A Thought on Prosperity Theology

God loves you and has a wonderful plan for your life.

This is a phrases that has helped many begin a conversation about who God is and what Jesus’s death on a cross means for their life with others. The evangelistic parachurch Cru used the Gospel tract “The Four Spiritual Laws” for years which opens with this very line. I am thankful for the ministry of Cru in my own life and I pray that if my kids go to University that Cru is still alive and well and knocks on their freshman dorm room door. I DO believe that God does love me, and you, and that He has wonderful plans for our lives. I think He wants to work amazingly in each of us that we may become more and more Christlike as we grow deeper and deeper in our relationship with Him. And I think that many of those who have used this phrase in the past would agree with me.

And yet, there is an anthem that is declared using this same phrase that says something very different. In this anthem God’s love and His wonderful plan are expressed to us through financial blessings and physical well-being. This is often called the Prosperity Gospel. And, while these ideas are clearly in scripture:

7 He holds success in store for the upright,
he is a shield to those whose walk is blameless,
8 for he guards the course of the just
and protects the way of his faithful ones.

Proverbs 2:7-8

they are not the final word in all of the scriptures. The Proverbs and Deuteronomy both have the flavor that “if you do good things then God will bless you with health and finances.” But books like Ecclesiastes with its:

2 “Meaningless! Meaningless!”
says the Teacher.
“Utterly meaningless!
Everything is meaningless.”

Ecclesiastes 1:2

speak against the Prosperity Gospel being the final word in how God relates to our world. The Bible speaks to itself and says, “your good deeds don’t always end in blessings in this world.” The Biblical authors wrote down their struggles understanding how both God blesses those who do good deeds in this world and this world tends to beat people down. Whether it was Isaiah declaring that was God sitting on the throne in the year the king died, or Job’s answer from God as to why pain had come his way, “I am God and you are not,” the Bible says that prosperity is not always the result of living faithfully in this world…
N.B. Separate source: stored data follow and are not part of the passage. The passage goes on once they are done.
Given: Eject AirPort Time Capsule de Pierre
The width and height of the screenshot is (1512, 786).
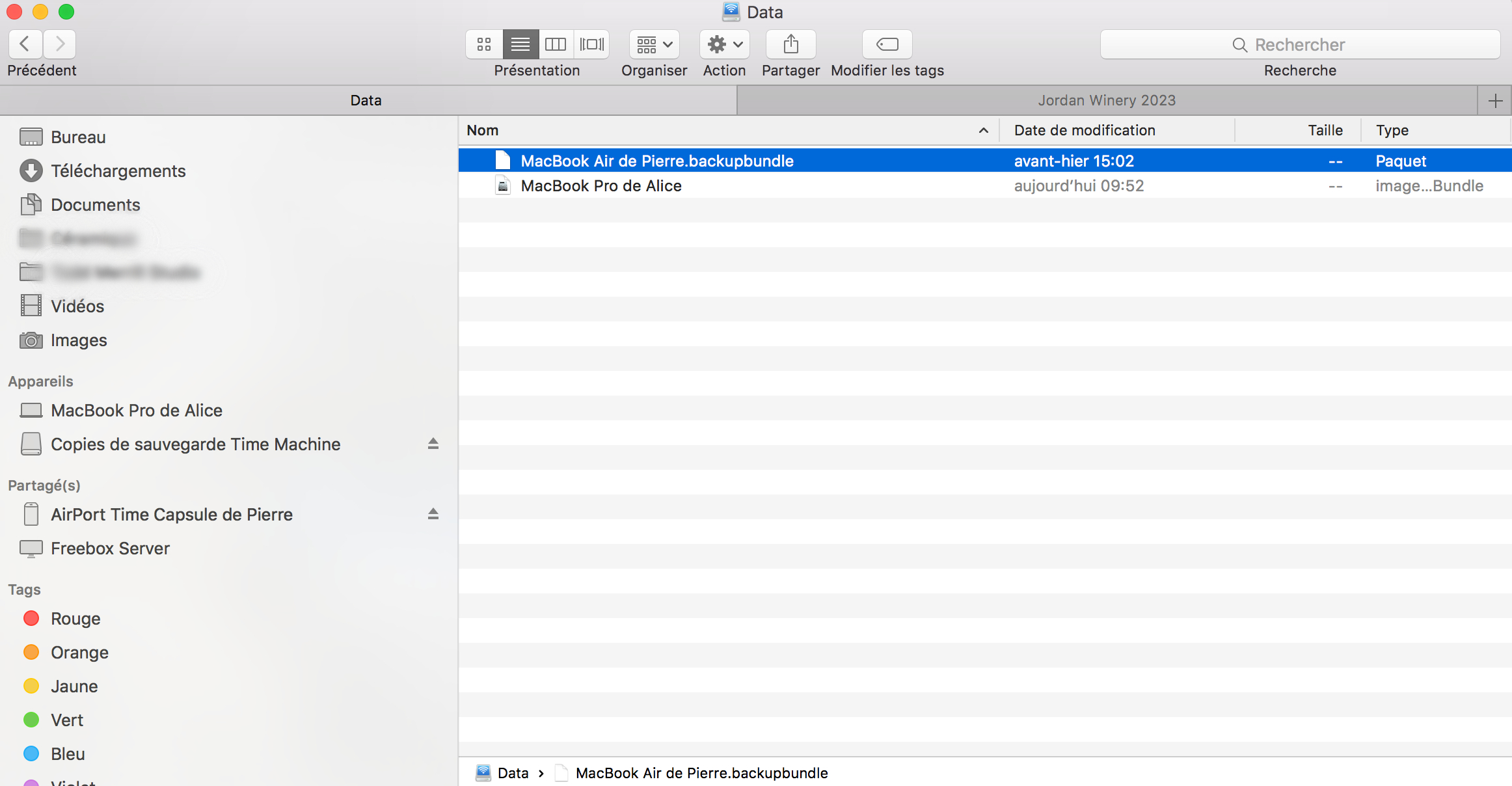Looking at the screenshot, I should [x=433, y=514].
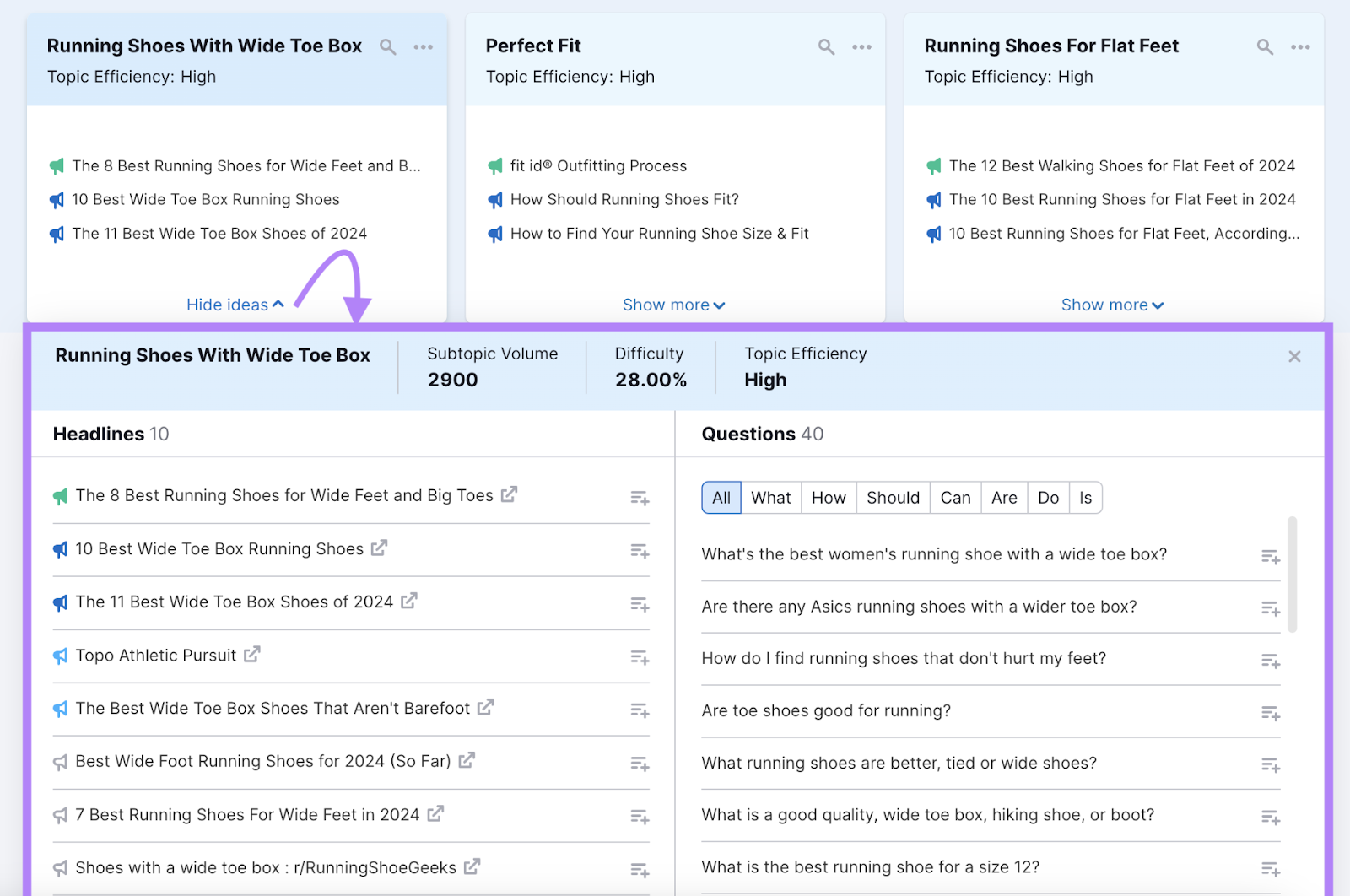
Task: Open the ellipsis menu on Running Shoes For Flat Feet card
Action: coord(1300,46)
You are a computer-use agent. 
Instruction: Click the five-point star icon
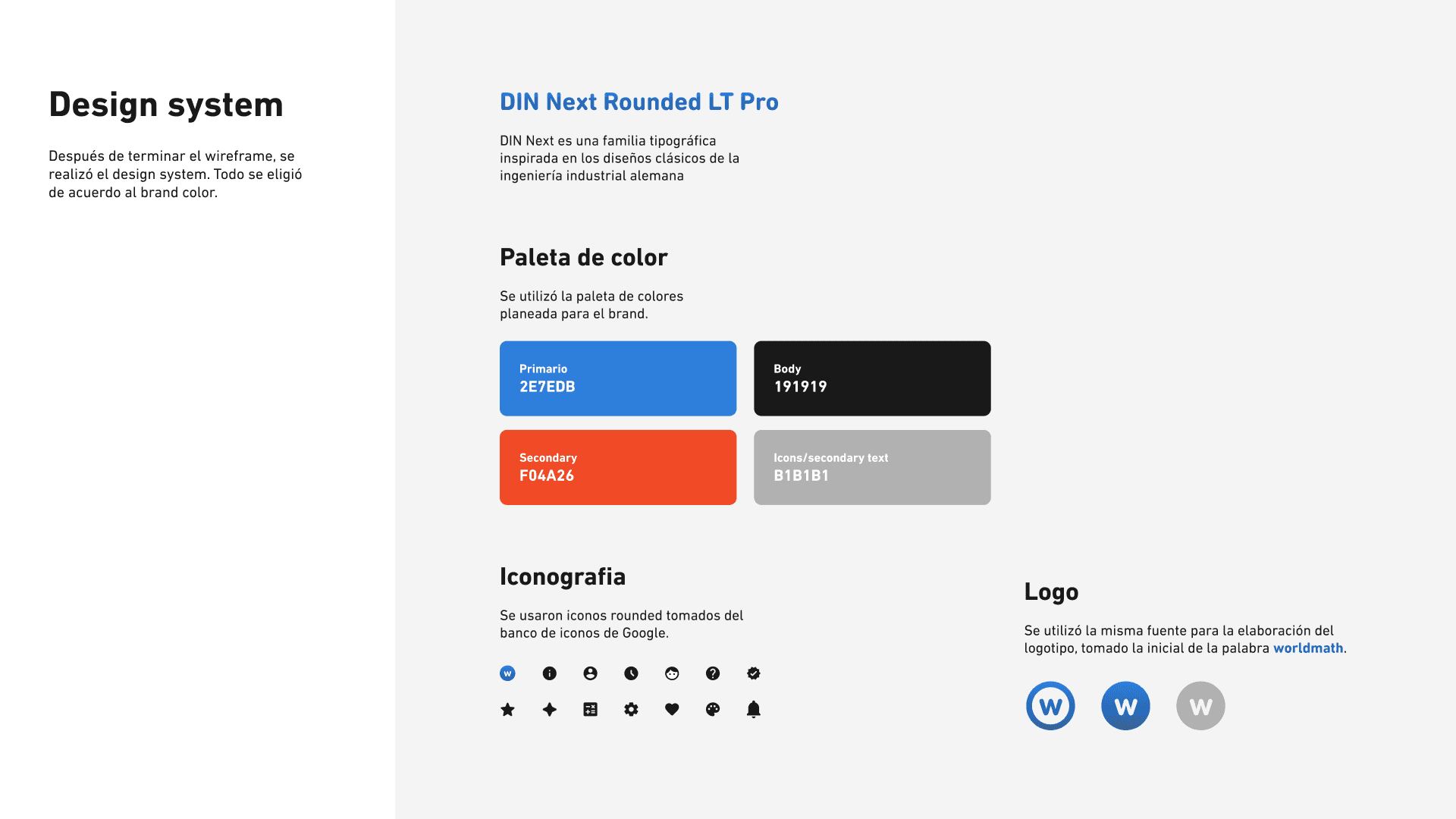[508, 710]
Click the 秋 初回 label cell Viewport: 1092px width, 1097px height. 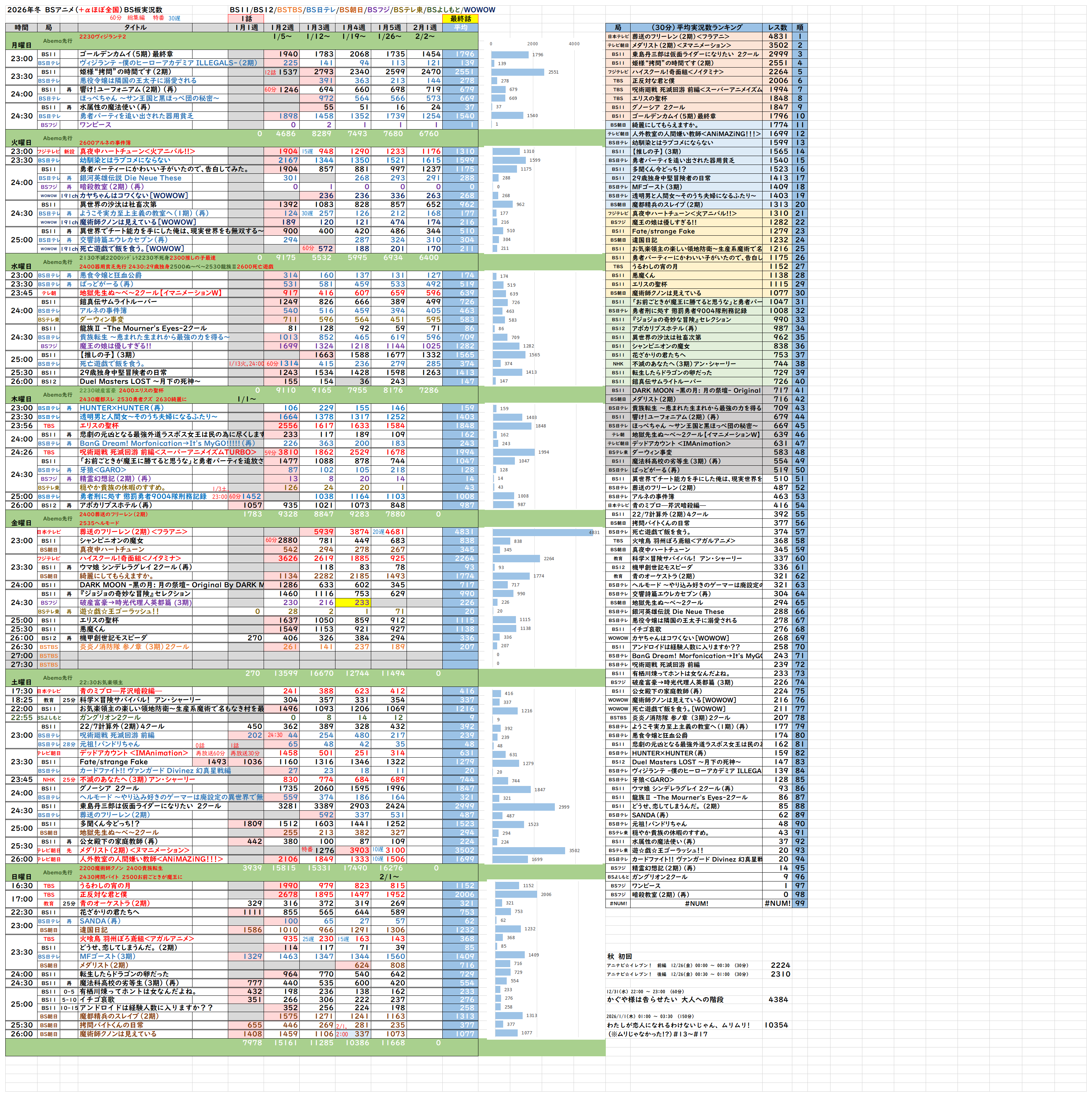click(x=619, y=956)
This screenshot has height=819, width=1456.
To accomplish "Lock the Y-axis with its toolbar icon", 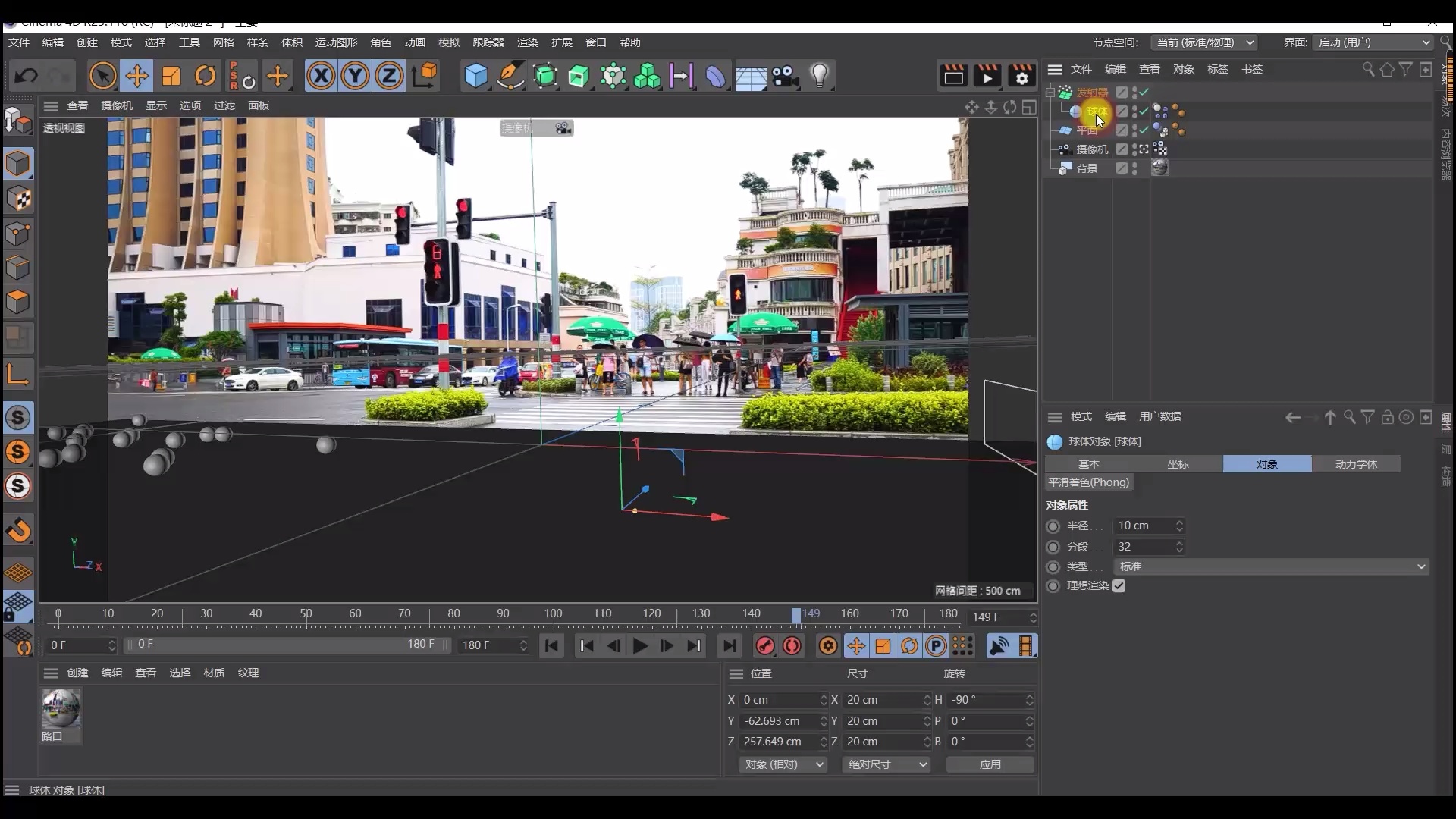I will [x=354, y=76].
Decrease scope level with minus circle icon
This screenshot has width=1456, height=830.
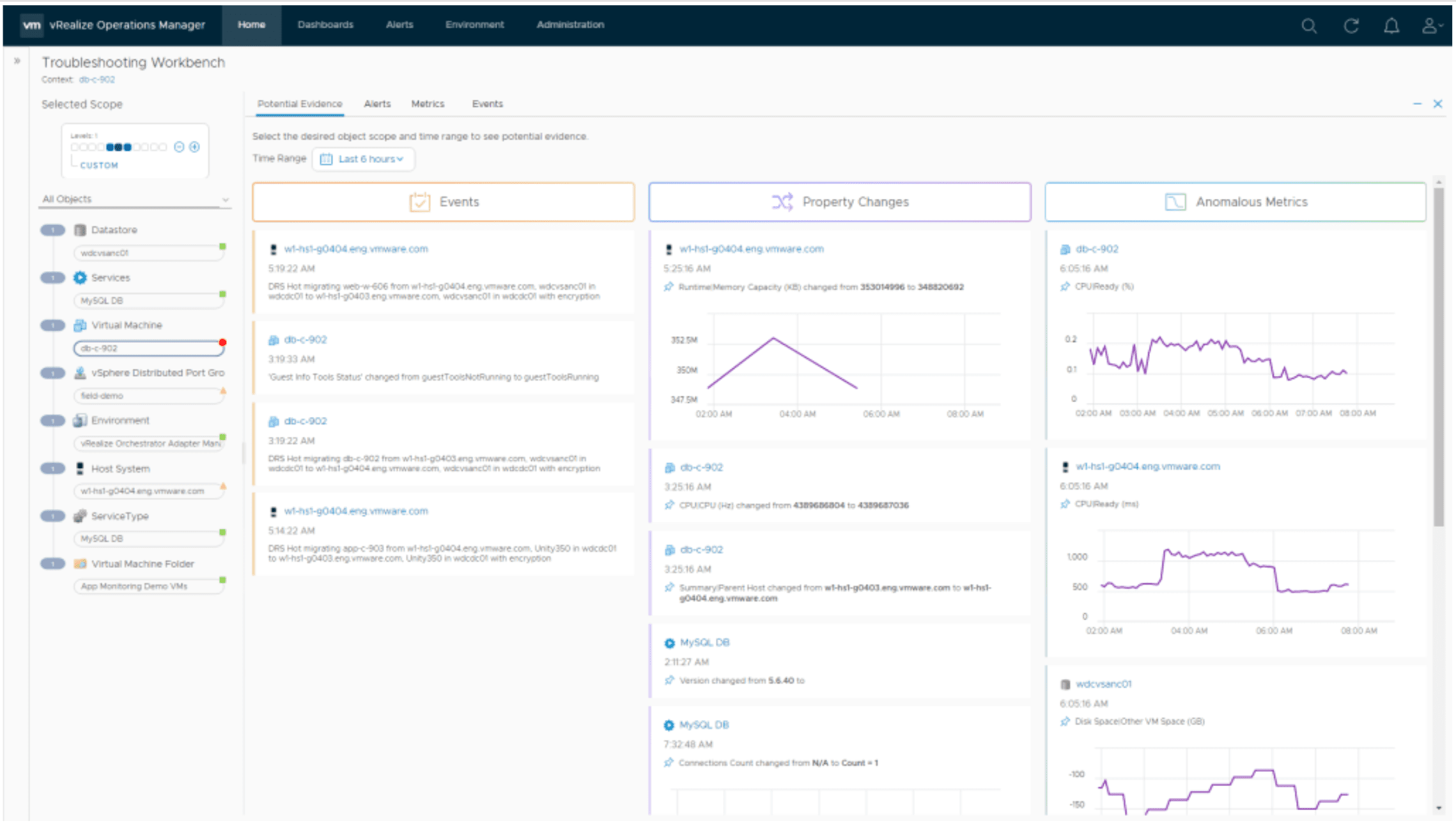[179, 147]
And then the God of everything stepped into the world and spoke words of peace to His followers:

33 “I have told you these things, so that in me you may have peace. In this world you will have trouble. But take heart! I have overcome the world.”

John 16:33

We are going to have trouble in this world, but Jesus has overcome the world. We are going to have relational difficulties, financial hard times, bumps and bruises, our health will fail us in different ways at different times, and the world is going to beat us down. But in the end a blessing beyond our wildest imagination will be ours through Christ Jesus.

No matter what you are going through right now, I offer you these verses from Paul’s letter to the church at Ephesus which have encouraged me to praise God in all kinds of circumstances.

3 Praise be to the God and Father of our Lord Jesus Christ, who has blessed us in the heavenly realms with every spiritual blessing in Christ. 4 For he chose us in him before the creation of the world to be holy and blameless in his sight.